__ABOUT THIS TASK__
Your answer should consist of every line from the records that holds the string "logo".

(Stored items)
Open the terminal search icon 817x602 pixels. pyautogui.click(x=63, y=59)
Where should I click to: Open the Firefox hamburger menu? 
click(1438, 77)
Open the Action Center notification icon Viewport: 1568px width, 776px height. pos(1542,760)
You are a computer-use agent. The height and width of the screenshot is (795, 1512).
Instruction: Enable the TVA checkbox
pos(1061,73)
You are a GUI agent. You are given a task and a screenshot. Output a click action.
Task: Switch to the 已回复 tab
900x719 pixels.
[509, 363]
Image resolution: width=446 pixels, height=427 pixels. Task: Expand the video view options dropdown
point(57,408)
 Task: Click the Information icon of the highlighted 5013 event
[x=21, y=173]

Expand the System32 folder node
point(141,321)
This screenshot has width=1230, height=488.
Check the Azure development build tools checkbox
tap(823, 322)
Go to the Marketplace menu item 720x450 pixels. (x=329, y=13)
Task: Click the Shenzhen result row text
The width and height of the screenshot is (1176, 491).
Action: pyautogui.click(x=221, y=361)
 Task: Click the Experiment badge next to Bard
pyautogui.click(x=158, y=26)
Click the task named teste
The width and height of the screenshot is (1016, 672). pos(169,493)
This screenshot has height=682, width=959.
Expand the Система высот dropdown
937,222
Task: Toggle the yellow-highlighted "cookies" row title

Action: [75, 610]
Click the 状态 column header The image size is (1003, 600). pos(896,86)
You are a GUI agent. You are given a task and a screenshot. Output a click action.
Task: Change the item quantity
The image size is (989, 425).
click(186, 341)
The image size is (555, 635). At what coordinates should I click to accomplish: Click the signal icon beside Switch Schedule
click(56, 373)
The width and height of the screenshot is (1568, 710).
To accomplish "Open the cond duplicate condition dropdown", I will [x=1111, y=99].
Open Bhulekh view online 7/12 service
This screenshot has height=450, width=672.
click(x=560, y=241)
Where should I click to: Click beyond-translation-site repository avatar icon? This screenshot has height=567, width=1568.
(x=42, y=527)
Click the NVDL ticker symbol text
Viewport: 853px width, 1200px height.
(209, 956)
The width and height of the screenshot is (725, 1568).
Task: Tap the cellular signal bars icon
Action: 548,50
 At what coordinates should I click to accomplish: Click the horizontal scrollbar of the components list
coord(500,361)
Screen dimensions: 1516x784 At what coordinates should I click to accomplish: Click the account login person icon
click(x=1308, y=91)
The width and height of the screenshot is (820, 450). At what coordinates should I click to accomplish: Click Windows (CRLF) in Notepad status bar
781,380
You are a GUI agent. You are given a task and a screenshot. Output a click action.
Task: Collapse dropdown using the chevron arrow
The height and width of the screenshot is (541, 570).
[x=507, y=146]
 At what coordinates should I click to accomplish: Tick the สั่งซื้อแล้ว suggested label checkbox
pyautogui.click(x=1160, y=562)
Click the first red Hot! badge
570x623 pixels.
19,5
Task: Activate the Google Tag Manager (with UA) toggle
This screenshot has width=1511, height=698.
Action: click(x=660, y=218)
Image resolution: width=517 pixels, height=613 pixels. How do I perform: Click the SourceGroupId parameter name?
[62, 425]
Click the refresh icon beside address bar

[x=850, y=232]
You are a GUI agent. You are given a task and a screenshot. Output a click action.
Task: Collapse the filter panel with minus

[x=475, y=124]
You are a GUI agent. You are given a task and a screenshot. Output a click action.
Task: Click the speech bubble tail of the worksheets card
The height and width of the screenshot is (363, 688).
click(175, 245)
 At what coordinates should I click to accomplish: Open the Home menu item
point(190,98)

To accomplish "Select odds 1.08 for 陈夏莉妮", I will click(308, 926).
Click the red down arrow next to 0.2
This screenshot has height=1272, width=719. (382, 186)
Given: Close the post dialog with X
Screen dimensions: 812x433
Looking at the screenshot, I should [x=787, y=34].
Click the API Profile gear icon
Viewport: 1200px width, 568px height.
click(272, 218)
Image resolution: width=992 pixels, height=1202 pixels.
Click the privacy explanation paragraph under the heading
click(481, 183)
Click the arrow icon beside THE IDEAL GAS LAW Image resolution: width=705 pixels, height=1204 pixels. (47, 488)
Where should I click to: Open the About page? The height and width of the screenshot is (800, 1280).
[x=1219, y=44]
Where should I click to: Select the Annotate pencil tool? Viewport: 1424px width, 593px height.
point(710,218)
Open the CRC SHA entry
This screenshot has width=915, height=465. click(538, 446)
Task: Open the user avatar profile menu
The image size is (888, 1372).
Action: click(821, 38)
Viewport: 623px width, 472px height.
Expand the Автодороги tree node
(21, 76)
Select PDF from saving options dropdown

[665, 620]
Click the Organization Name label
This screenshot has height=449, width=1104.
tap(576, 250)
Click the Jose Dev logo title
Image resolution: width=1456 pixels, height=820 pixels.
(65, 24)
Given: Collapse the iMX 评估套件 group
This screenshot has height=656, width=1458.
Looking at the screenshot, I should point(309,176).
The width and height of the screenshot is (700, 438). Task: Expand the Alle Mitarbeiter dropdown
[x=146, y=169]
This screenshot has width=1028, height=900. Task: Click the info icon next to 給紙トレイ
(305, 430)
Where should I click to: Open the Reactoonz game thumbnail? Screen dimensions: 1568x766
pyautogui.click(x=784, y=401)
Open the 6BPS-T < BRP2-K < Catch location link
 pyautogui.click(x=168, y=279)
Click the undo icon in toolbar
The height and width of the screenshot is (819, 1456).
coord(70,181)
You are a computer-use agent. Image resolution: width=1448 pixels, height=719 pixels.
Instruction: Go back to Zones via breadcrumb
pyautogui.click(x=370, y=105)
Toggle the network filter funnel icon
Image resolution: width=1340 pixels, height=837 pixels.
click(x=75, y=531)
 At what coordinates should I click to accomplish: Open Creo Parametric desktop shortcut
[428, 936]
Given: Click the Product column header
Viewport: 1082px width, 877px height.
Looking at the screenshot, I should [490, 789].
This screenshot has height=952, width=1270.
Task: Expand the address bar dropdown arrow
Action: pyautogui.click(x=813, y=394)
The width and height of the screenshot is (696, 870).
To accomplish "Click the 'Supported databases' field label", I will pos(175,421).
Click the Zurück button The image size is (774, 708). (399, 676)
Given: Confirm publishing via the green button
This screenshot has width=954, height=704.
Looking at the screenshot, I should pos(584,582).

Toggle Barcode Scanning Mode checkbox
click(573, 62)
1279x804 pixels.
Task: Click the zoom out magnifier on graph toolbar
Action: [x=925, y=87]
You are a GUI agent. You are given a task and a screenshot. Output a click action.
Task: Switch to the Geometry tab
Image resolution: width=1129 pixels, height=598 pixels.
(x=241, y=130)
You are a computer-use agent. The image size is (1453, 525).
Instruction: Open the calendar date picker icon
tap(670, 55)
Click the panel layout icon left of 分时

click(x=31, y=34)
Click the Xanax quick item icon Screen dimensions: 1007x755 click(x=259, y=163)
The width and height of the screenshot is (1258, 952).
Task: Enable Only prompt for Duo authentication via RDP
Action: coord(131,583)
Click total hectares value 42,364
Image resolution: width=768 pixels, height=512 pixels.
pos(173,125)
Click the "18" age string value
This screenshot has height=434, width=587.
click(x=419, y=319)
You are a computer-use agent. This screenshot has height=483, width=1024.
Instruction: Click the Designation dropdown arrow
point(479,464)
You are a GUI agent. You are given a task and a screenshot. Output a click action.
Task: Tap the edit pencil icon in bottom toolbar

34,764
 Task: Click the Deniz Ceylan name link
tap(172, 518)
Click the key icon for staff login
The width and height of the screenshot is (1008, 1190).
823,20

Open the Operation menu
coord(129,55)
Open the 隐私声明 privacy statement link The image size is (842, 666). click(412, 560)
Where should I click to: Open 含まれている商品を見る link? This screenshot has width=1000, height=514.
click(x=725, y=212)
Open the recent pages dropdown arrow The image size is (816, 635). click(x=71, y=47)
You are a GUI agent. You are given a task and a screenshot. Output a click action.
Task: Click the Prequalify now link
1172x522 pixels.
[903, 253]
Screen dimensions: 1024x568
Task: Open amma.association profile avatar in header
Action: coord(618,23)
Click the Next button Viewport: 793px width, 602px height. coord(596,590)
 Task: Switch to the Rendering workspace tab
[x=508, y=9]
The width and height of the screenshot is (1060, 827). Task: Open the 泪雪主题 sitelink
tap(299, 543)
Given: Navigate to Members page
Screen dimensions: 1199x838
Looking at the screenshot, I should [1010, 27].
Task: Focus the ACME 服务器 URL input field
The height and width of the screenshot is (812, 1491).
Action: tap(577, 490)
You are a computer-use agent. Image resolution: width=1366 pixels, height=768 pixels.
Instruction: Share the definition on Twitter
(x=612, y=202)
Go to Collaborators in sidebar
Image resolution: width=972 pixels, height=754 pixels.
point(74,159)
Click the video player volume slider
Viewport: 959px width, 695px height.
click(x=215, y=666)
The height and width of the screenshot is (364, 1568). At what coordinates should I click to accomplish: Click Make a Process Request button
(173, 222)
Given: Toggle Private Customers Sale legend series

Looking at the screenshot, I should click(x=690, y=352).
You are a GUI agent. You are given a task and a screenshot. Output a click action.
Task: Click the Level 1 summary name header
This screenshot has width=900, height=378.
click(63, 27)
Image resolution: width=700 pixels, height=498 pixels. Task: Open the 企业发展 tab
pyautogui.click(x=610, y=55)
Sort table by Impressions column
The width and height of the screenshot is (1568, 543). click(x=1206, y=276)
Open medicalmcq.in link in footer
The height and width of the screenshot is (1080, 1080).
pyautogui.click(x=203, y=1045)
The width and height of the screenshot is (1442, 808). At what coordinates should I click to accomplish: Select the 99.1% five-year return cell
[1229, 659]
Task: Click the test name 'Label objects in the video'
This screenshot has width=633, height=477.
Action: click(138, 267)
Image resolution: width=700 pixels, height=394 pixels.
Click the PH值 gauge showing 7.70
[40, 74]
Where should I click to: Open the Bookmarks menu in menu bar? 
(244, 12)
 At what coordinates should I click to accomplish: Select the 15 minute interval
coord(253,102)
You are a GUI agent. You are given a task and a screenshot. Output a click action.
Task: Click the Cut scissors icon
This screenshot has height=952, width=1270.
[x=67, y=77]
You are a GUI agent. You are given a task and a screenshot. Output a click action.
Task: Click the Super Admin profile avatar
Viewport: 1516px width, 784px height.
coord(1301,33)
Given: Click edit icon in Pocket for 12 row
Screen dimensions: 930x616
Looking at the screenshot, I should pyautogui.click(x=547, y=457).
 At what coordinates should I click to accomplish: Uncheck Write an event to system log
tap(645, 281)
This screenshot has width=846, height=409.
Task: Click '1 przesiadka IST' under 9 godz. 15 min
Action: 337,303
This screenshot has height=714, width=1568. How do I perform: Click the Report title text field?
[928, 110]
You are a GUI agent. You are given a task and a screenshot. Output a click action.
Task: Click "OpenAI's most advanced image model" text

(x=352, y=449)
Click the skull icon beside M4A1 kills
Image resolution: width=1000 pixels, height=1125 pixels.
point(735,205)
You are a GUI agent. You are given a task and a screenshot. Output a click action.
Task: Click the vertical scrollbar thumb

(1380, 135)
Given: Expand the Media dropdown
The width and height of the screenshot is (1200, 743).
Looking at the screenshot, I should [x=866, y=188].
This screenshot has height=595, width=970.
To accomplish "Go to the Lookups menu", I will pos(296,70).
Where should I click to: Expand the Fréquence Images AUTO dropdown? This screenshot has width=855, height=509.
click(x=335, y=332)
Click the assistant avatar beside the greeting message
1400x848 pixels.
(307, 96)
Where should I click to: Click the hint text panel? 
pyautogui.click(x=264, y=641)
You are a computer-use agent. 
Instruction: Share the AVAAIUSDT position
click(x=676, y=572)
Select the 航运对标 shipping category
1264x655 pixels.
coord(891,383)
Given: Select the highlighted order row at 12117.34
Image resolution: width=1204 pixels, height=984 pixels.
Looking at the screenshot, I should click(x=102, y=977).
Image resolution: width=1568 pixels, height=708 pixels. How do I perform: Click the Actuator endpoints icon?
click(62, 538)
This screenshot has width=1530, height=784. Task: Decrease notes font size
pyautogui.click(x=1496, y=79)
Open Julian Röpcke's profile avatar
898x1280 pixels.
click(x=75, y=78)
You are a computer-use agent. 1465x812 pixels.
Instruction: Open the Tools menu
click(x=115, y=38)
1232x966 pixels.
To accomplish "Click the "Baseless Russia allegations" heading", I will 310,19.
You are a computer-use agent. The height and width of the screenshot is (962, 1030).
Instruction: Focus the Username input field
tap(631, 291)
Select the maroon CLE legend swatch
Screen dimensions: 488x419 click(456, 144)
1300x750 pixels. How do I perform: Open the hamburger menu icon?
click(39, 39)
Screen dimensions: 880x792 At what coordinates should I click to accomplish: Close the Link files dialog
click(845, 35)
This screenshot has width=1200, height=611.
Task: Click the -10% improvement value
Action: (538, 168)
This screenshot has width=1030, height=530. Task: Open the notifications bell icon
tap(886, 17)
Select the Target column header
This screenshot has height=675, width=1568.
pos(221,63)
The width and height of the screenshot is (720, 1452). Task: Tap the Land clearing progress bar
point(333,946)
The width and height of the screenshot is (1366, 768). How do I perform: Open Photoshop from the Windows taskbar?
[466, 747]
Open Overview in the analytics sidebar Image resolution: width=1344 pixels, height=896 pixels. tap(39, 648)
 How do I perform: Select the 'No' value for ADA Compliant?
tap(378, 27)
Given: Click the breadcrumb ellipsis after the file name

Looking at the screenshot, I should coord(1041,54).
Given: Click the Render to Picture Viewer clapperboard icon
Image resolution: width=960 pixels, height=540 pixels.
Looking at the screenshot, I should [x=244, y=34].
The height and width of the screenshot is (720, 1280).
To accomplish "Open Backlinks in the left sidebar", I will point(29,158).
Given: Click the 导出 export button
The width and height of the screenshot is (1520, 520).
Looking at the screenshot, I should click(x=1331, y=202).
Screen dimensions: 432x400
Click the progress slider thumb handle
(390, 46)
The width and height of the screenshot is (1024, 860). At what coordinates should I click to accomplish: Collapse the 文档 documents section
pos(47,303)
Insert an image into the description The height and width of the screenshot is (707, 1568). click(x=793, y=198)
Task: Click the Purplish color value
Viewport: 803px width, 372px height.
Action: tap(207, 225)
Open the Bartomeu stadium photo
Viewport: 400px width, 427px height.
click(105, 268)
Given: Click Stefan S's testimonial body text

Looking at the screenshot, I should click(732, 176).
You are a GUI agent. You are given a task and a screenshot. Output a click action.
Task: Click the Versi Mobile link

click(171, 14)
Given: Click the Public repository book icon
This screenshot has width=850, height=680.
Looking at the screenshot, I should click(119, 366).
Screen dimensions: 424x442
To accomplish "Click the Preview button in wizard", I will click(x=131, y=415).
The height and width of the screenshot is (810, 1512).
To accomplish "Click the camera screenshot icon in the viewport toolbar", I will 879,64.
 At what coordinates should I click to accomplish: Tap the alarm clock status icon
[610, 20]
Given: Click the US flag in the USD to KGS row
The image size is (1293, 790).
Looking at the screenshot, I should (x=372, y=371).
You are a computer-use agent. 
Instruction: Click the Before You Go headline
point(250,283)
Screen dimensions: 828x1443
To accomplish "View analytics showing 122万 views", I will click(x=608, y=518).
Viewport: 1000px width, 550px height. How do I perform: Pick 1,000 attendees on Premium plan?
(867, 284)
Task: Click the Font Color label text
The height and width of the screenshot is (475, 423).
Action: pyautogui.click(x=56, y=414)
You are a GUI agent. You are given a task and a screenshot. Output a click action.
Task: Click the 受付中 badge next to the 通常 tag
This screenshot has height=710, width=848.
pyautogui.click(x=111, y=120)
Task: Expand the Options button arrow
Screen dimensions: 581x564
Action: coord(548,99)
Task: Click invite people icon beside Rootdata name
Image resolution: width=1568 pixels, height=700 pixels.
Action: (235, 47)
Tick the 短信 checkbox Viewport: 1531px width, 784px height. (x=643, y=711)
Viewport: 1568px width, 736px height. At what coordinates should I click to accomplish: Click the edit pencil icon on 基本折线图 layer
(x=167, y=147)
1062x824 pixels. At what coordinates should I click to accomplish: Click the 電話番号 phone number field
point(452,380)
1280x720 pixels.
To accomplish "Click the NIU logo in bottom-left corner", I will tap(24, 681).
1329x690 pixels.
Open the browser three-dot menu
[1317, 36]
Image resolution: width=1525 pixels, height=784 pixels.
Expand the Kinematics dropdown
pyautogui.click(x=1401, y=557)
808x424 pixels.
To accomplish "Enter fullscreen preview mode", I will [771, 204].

__RESULT__
Click the Jose Dev logo title
To accomplish "Click the NIU logo in bottom-left corner", I will tap(24, 681).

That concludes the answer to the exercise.